>> start Source extract
# gotbsd.net running Fedora?



## osjak (Dec 13, 2008)

I am a newbie in BSD world. I decided to try PC-BSD on my desktop and went to gotbsd.net to download the image torrent. Well, they had a broken link to the torrent file and the error message indicates the server is running Fedora Core:


> Apache/2.2.4 (Fedora) Server at http://www.gotbsd.net Port 80


I am puzzled. If even the BSD distribution website runs on Linux, then something is not right here. This is not a troll attempt to start a Linux v BSD warfare. I am honestly puzzled by this, considering the proud "Powered by FreeBSD" sign on gotbsd.net. Does anyone have any input on this?


----------



## r-c-e (Dec 14, 2008)

according to netcraft, they are running linux but at least running nginx now (creator of nginx contributed code to freebsd)

http://toolbar.netcraft.com/site_report?url=http://www.gotbsd.net


----------



## DutchDaemon (Dec 14, 2008)

I don't think gotbsd.net has any affiliation with FreeBSD? It looks like it's hosted in some small commercial network somewhere ("Hayter Merchants Inc") and operated by a hobbyist of sorts who rented a web hosting server (not under his control).



> This site was originally started in 2007 shortly after the FreeBSD Project took their official server off-line. We originally ran on a dedicated server which ran its own tracker and a seeder. The Project recently started up a new official torrent server. *So, we now run on a web host and link to official torrents* (FreeBSD and others).



Oh, and the FreeBSD torrents they link to are on torrents.freebsd.org (so FreeBSD servers on the Yahoo network).


----------



## robertclemens (Dec 17, 2008)

Fairly interesting. Honestly he makes a good point about it running linux and saying powered by FreeBSD. This isn't a flame
war. But in this case who gives a hoot -- and the only reason we don't is that site is a "nobody" site. Imagine if redhat said powered by RedHat and ran freebsd servers. I bet the FreeBSD community would be in an uproar over that one.

It's also not a crime to post incorrect material on a site. I spose in the real world and to be most logical, he should take the powered by freebsd down and everyone would be happy. It isn't a perfect world and he would probably gladly take it down if addresses about the issue.

It's cool he's making it easy for people to nab torrents for bsd operating systems though.

At the end of the day. No one is losing any sleep over this. Let's bring the topic up when a competing distribution is running freebsd to power their servers. =]


----------



## DutchDaemon (Dec 17, 2008)

Yeah, the owner of gotbsd.net obviously just copied over his old document root to the webhost. He copied the FreeBSD logo with it ... that's all.


----------
>> end Source extract
Retype the part of the forum thread about gotbsd.net running Fedora, everything from "It's also not" down to "about the issue.", keeping every word and mark the same. The data that comes next has no connection to the forum thread.
>> start Entries shown
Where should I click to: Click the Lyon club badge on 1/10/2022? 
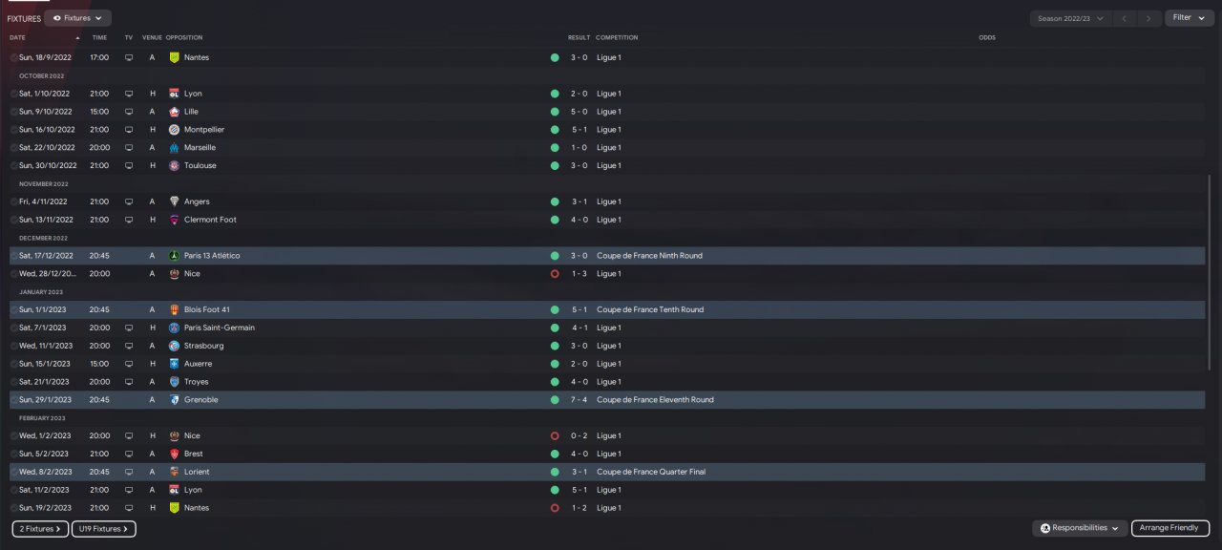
>> end Entries shown
>> start Entries shown
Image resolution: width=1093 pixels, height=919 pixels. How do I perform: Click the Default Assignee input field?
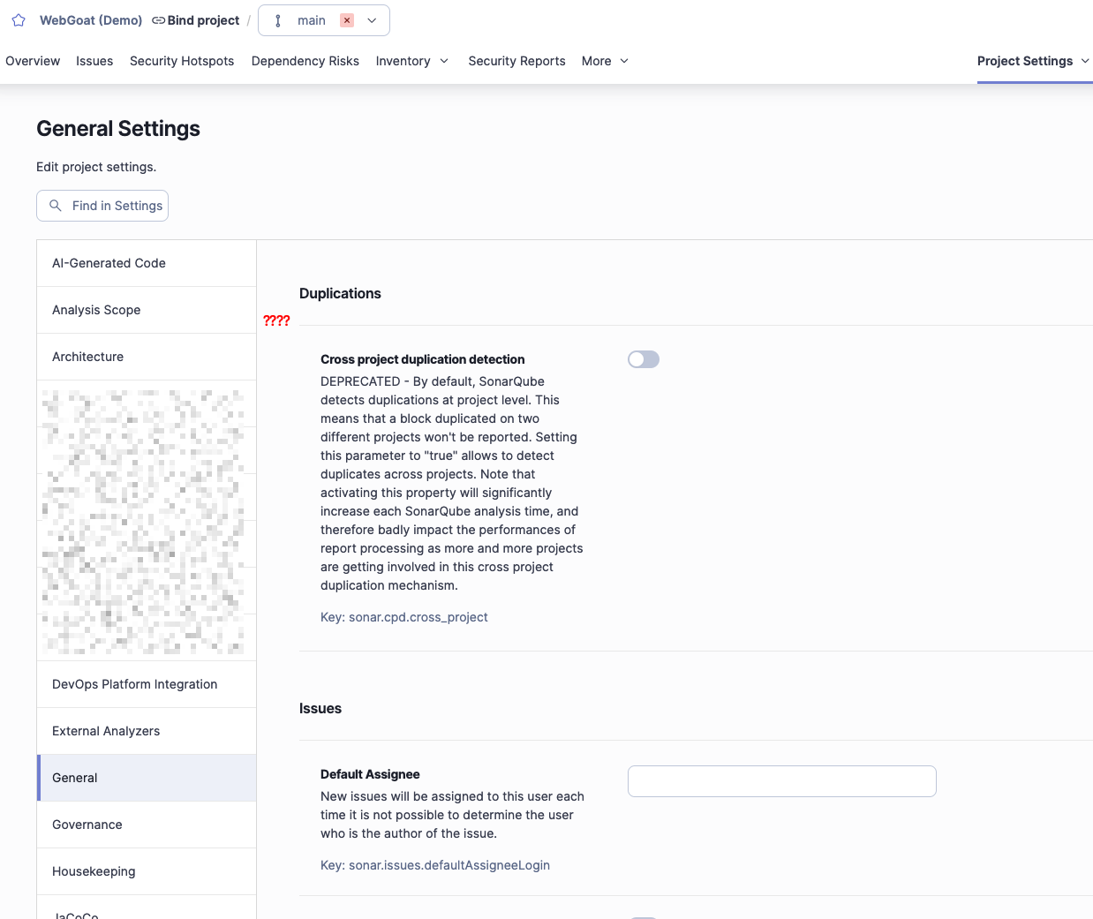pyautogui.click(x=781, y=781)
>> end Entries shown
→ **Exercise solution**
It's also not a crime to post incorrect material on a site. I spose in the real world and to be most logical, he should take the powered by freebsd down and everyone would be happy. It isn't a perfect world and he would probably gladly take it down if addresses about the issue.